[Saved data entries]
##############################

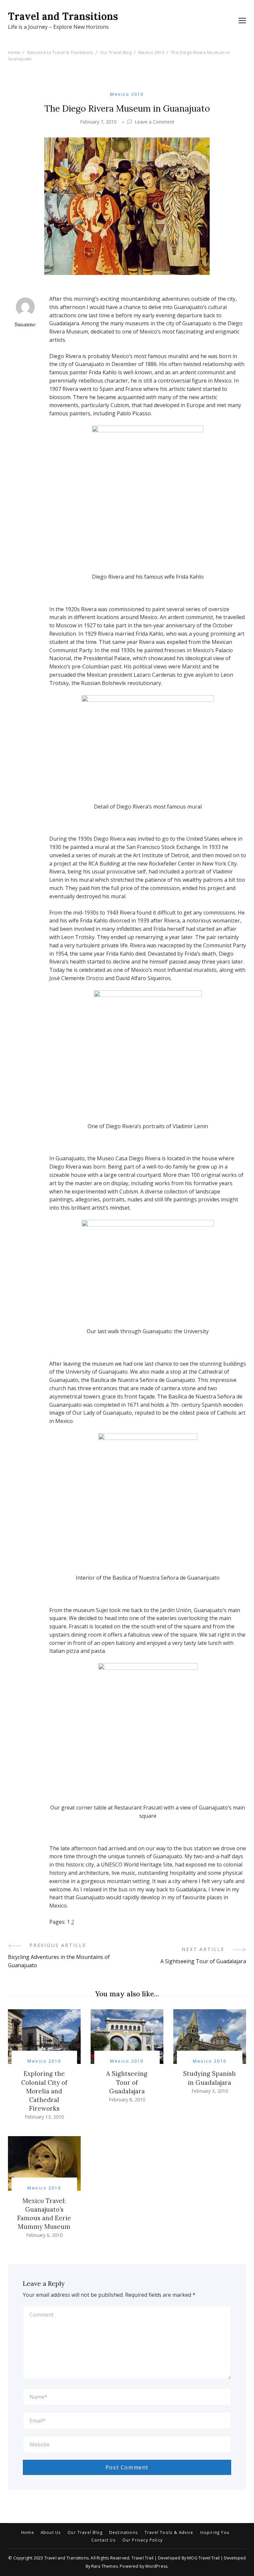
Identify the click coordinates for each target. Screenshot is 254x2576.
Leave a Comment (154, 122)
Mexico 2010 (127, 94)
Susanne (25, 324)
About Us (51, 2533)
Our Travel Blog (85, 2533)
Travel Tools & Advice (169, 2533)
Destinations (123, 2533)
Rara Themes (104, 2566)
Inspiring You (215, 2533)
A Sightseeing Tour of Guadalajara (127, 2082)
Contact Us (103, 2540)
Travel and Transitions (63, 16)
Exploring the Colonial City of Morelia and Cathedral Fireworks (44, 2091)
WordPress (156, 2566)
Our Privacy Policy (142, 2540)
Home (27, 2533)
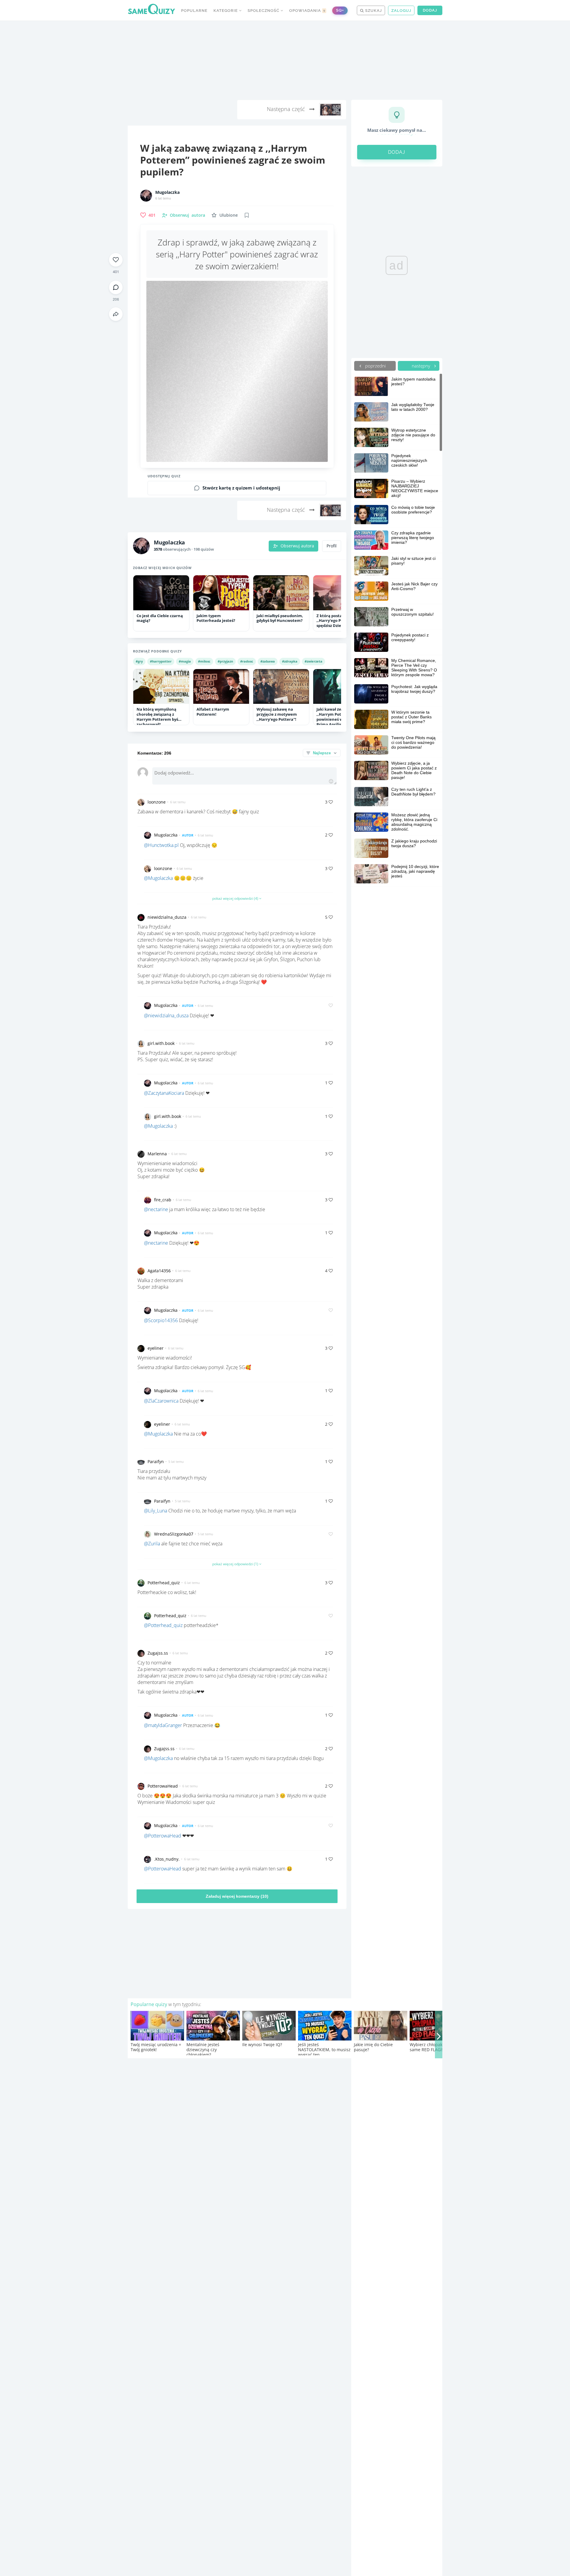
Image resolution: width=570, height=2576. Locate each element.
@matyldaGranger (163, 1725)
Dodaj (430, 10)
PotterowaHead (163, 1786)
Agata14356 (159, 1270)
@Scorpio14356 (161, 1320)
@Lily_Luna (155, 1510)
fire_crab (162, 1200)
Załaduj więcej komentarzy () (237, 1896)
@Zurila (152, 1543)
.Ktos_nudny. (167, 1859)
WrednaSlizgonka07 (173, 1534)
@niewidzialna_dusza (166, 1015)
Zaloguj (401, 10)
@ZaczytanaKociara (164, 1093)
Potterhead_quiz (164, 1582)
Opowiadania (307, 10)
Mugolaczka (167, 192)
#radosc (246, 661)
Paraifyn (156, 1461)
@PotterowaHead (162, 1835)
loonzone (157, 802)
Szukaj (373, 10)
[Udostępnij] (116, 314)
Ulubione (228, 215)
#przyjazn (225, 661)
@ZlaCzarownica (161, 1401)
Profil (332, 546)
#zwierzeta (313, 661)
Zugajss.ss (158, 1653)
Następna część (286, 109)
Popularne (194, 10)
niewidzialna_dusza (167, 917)
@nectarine (156, 1209)
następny (421, 366)
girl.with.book (161, 1043)
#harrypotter (161, 661)
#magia (185, 661)
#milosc (204, 661)
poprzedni (375, 366)
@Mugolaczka (158, 878)
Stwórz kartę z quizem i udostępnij (241, 488)
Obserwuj (187, 215)
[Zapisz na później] (247, 215)
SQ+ (340, 10)
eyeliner (156, 1348)
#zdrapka (289, 661)
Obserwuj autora (297, 546)
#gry (139, 661)
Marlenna (157, 1153)
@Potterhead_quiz (163, 1625)
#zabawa (267, 661)
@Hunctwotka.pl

##############################

Each line of the records is to be reproduced exactly, and each picture dropped.

• Your response:
Identify the click coordinates for each target. Screenshot is 254x2576.
Leave a Comment (154, 122)
Mexico 2010 (127, 94)
Susanne (25, 324)
About Us (51, 2533)
Our Travel Blog (85, 2533)
Travel Tools & Advice (169, 2533)
Destinations (123, 2533)
Rara Themes (104, 2566)
Inspiring You (215, 2533)
A Sightseeing Tour of Guadalajara (127, 2082)
Contact Us (103, 2540)
Travel and Transitions (63, 16)
Exploring the Colonial City of Morelia and Cathedral Fireworks (44, 2091)
WordPress (156, 2566)
Our Privacy Policy (142, 2540)
Home (27, 2533)
Image resolution: width=570, height=2576. Locate each element.
@matyldaGranger (163, 1725)
Dodaj (430, 10)
PotterowaHead (163, 1786)
Agata14356 (159, 1270)
@Scorpio14356 (161, 1320)
@Lily_Luna (155, 1510)
fire_crab (162, 1200)
Załaduj więcej komentarzy () (237, 1896)
@Zurila (152, 1543)
.Ktos_nudny. (167, 1859)
WrednaSlizgonka07 (173, 1534)
@niewidzialna_dusza (166, 1015)
Zaloguj (401, 10)
@ZaczytanaKociara (164, 1093)
Potterhead_quiz (164, 1582)
Opowiadania (307, 10)
Mugolaczka (167, 192)
#radosc (246, 661)
Paraifyn (156, 1461)
@PotterowaHead (162, 1835)
loonzone (157, 802)
Szukaj (373, 10)
[Udostępnij] (116, 314)
Ulubione (228, 215)
#przyjazn (225, 661)
@ZlaCzarownica (161, 1401)
Profil (332, 546)
#zwierzeta (313, 661)
Zugajss.ss (158, 1653)
Następna część (286, 109)
Popularne (194, 10)
niewidzialna_dusza (167, 917)
@nectarine (156, 1209)
następny (421, 366)
girl.with.book (161, 1043)
#harrypotter (161, 661)
#magia (185, 661)
#milosc (204, 661)
poprzedni (375, 366)
@Mugolaczka (158, 878)
Stwórz kartę z quizem i udostępnij (241, 488)
Obserwuj (187, 215)
[Zapisz na później] (247, 215)
SQ+ (340, 10)
eyeliner (156, 1348)
#zdrapka (289, 661)
Obserwuj autora (297, 546)
#gry (139, 661)
Marlenna (157, 1153)
@Potterhead_quiz (163, 1625)
#zabawa (267, 661)
@Hunctwotka.pl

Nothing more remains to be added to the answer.